[WHAT THE EXERCISE ASKS]: Return verbatim every line of the material from the line containing "The image size" through the end of the material, leaving out the pictures.

[RECORDS SHOWN]:
BEGIN
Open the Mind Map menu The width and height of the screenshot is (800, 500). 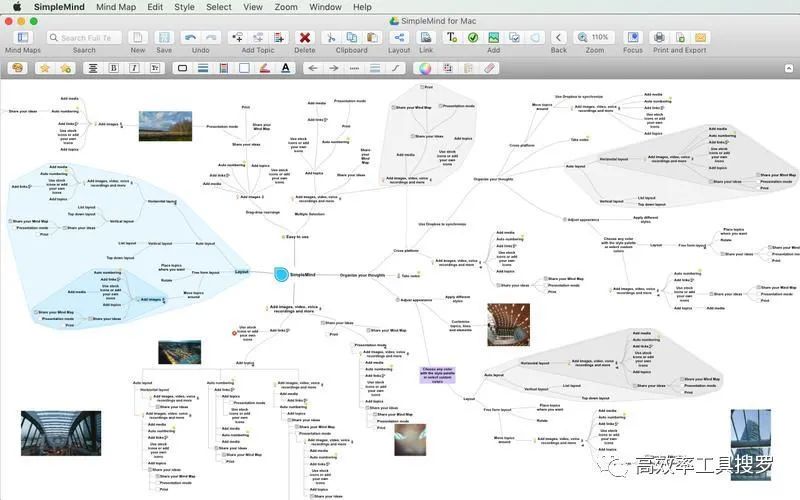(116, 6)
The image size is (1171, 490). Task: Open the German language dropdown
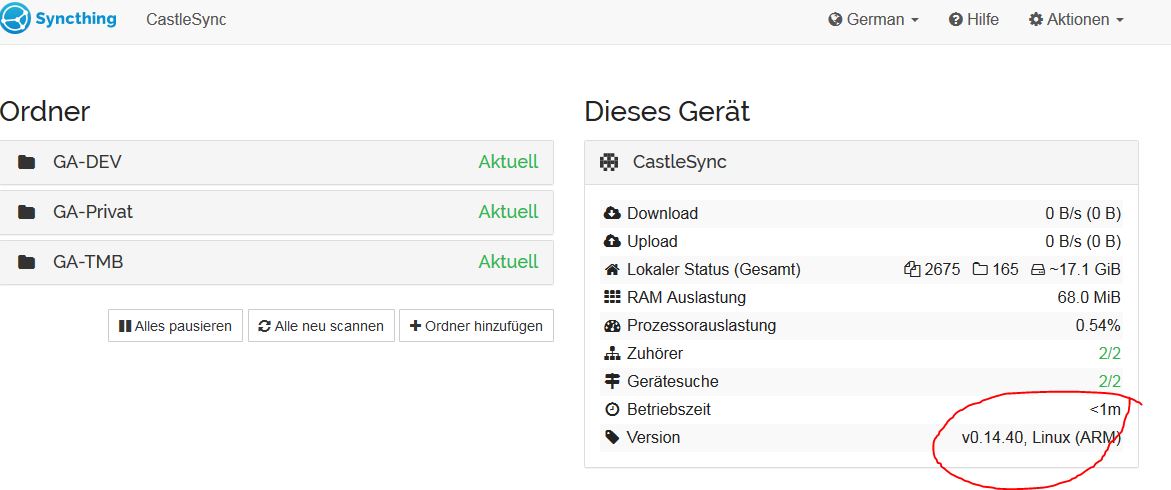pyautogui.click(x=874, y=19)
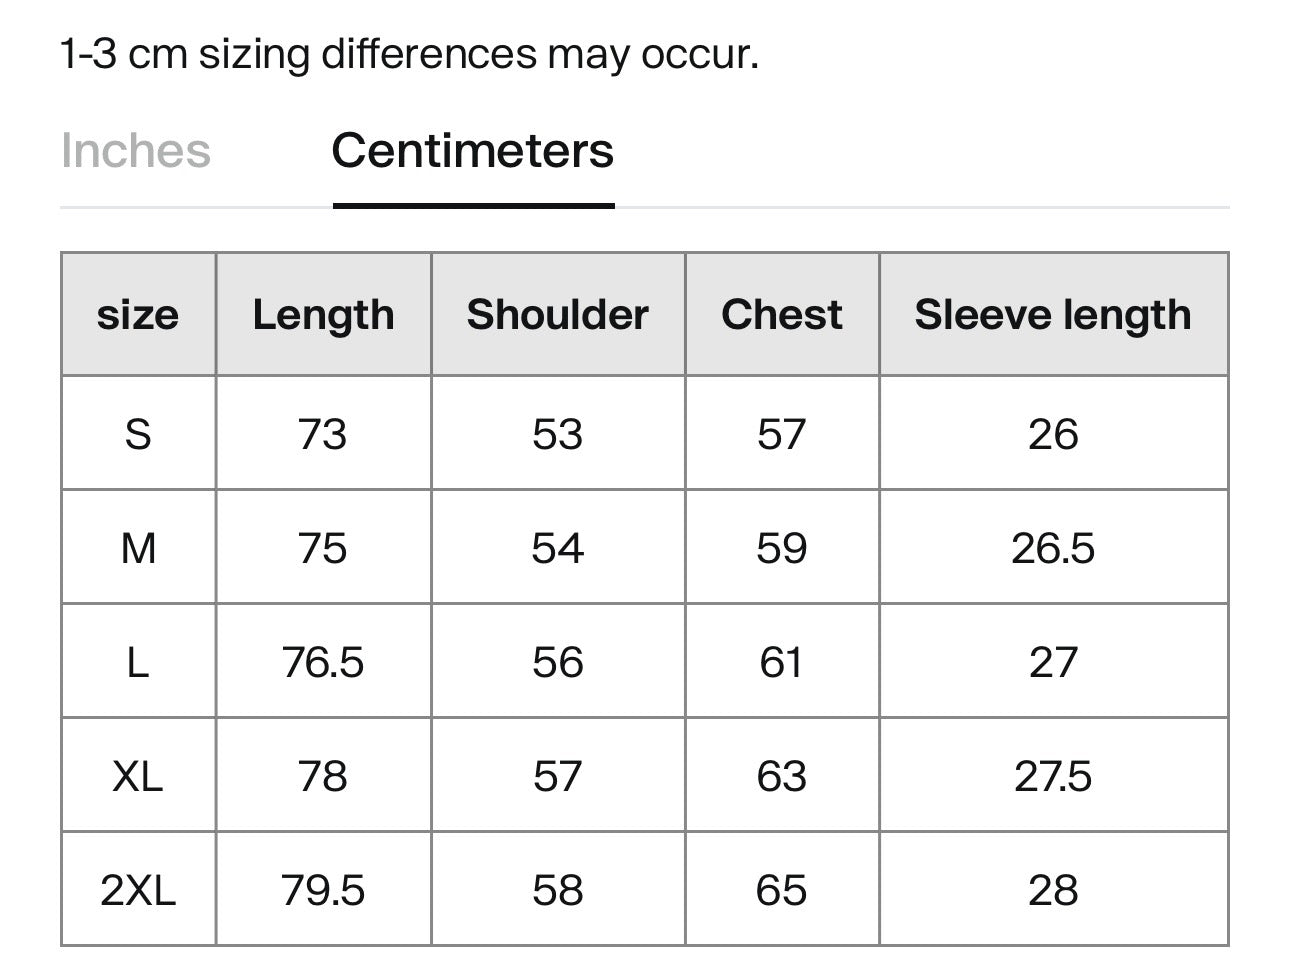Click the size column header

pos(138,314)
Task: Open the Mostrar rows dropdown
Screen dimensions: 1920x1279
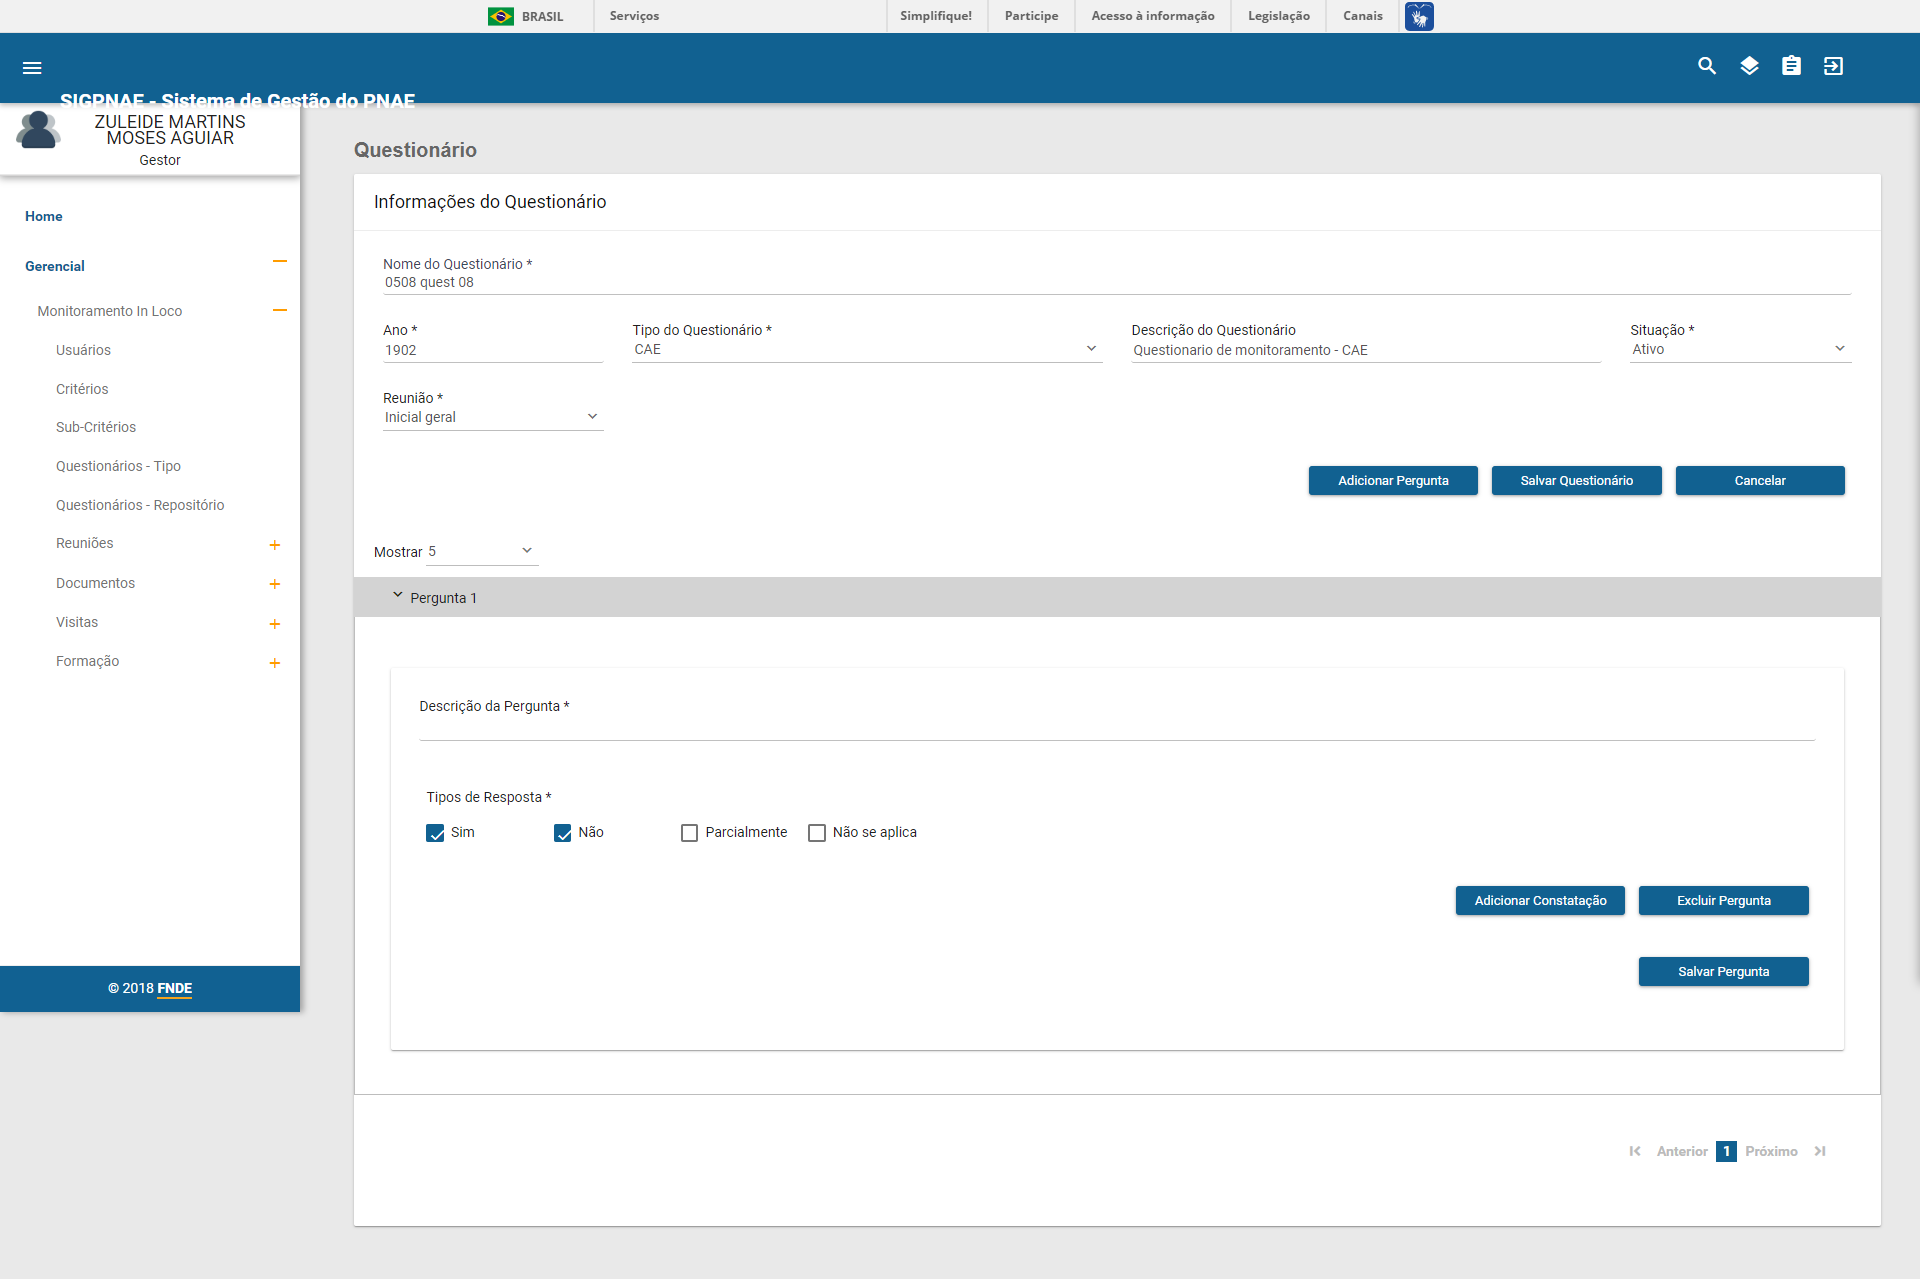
END
[RESULT]:
The image size is (1171, 490). Task: Open the German language dropdown
pyautogui.click(x=874, y=19)
Click the size column header

pos(138,314)
Task: Open the Mostrar rows dropdown
Screen dimensions: 1920x1279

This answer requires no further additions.